▶ **Excerpt to read**:

Start

Saturday, June 24, 2017

9675. TAKE MY HANGING BASKET, pt 12

TAKE MY HANGING BASKET
- the Jazz Loft, pt. 12, 1967 -
The 'jazz' loft was not much like 
the 'art' loft - for one thing the 
jazz loft was always dark and 
crowded and usually did stink of 
alcohol pot or sweat and it was 
often airless or stale while by 
contrast an art loft tried to thrive 
on light and spaciousness and if 
it held any odor at all it was the 
odor seemingly of grand oily and
enticing tubs of paint - fresh and 
splattered dried and caked. People 
in an art loft had a complete and 
different view of things, and they 
went about things based on completion 
or work or achievement and values 
based on a tradition of things like color,
perspective, density, and content - and
I'd been to both types lots of times and   
even making it more odd was the fact 
that many times (as in the case of, say,
Larry Rivers) the artist was also the
jazz man with much less of that 
happening the other way around
but, whatever. The overlap is what
made for the interesting groups 
of intermingling people : late night 
jam sessions, dense and thick with 
smoke and booze, sex and fury, and 
the jazz loft was used by choice more
than the art oft for these sorts of
group and music encounter. Groups
of men with their horns and equipment
held long extended and wild jam sessions,
people coming and going. A car or taxi
would bring someone, or just a lot of
these people walked, now far I never 
much knew, nor where they'd been or 
where they were going, they'd shuffle 
in, as hot or hip and on fire as they'd
choose (a lot of it was pure styling, to 
the point of self-conscious put-on, I'd
thought then, and still do), no organized
sitting in any way, haphazard, and rotating 
session men in and out of the group - 
which eventually wound up playing for
hours and hours with shifting alliances and
personnel - and as hard to explain as it was,
it worked. I never exactly had it figured,
not that it mattered, whether or how much
of what they were playing these guys 
actually 'knew' about beforehand or if
they were just winging or hamming through.

End

▶ **Collected data**:
Start

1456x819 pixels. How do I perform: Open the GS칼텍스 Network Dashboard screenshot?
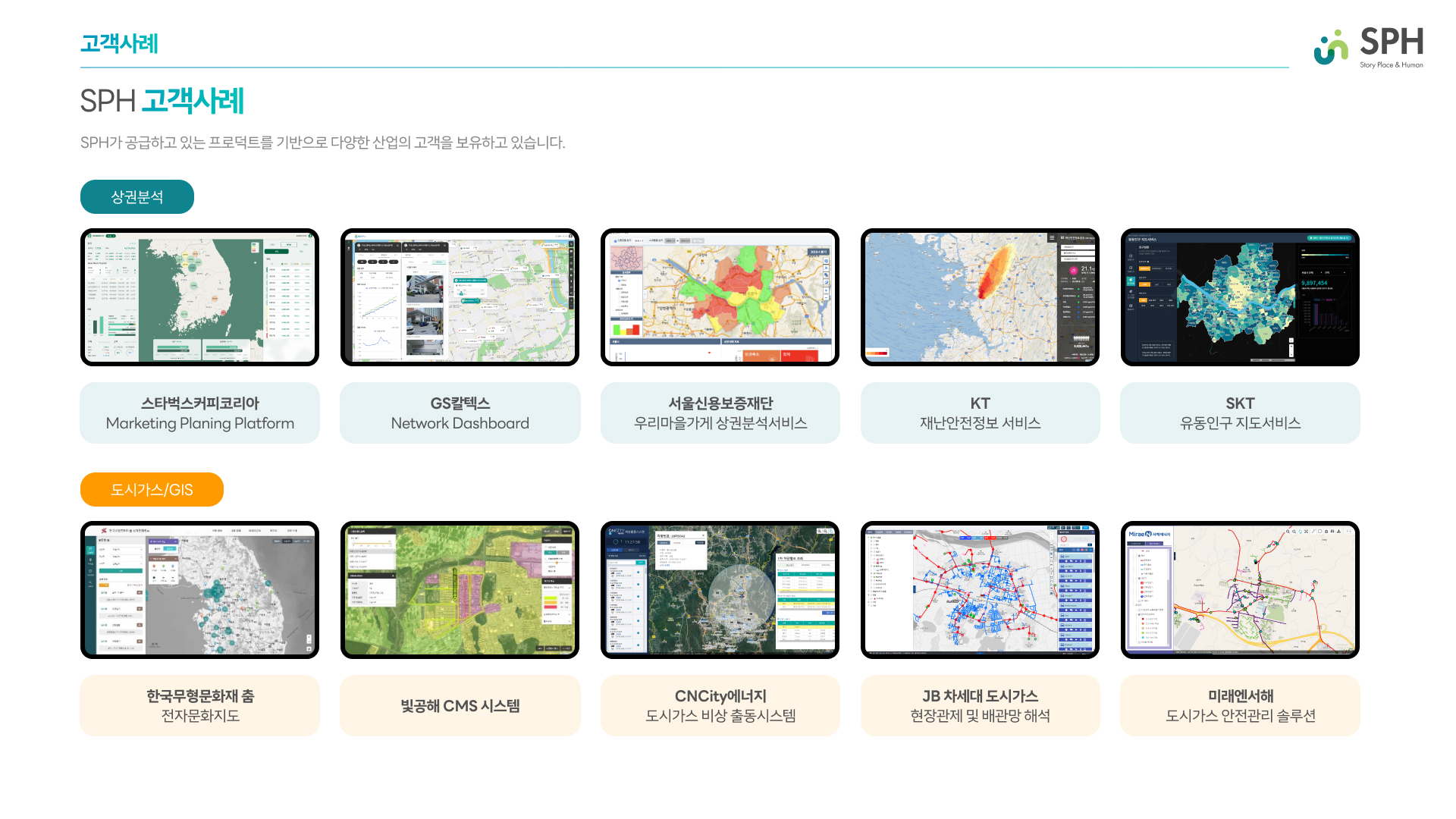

End

▶ **Directive A**: Decide whether each statement agrees with the jazz loft passage, answering yes or no and quoting the words that decide it: (i) The jazz loft was usually bright and spacious. (ii) Larry Rivers is offered as a case of an artist who was also the jazz man. (iii) The narrator had been only to art lofts.
▶ **Directive B**: According to the jazz loft passage, what odor did an art loft seem to have, if it held any at all?
The data has no connection to the jazz loft passage.

▶ **Right answer A**:
(i) No: "the jazz loft was always dark and crowded"
(ii) Yes: "(as in the case of, say, Larry Rivers) the artist was also the jazz man"
(iii) No: "I'd been to both types lots of times"

▶ **Right answer B**: The odor of grand oily and enticing tubs of paint.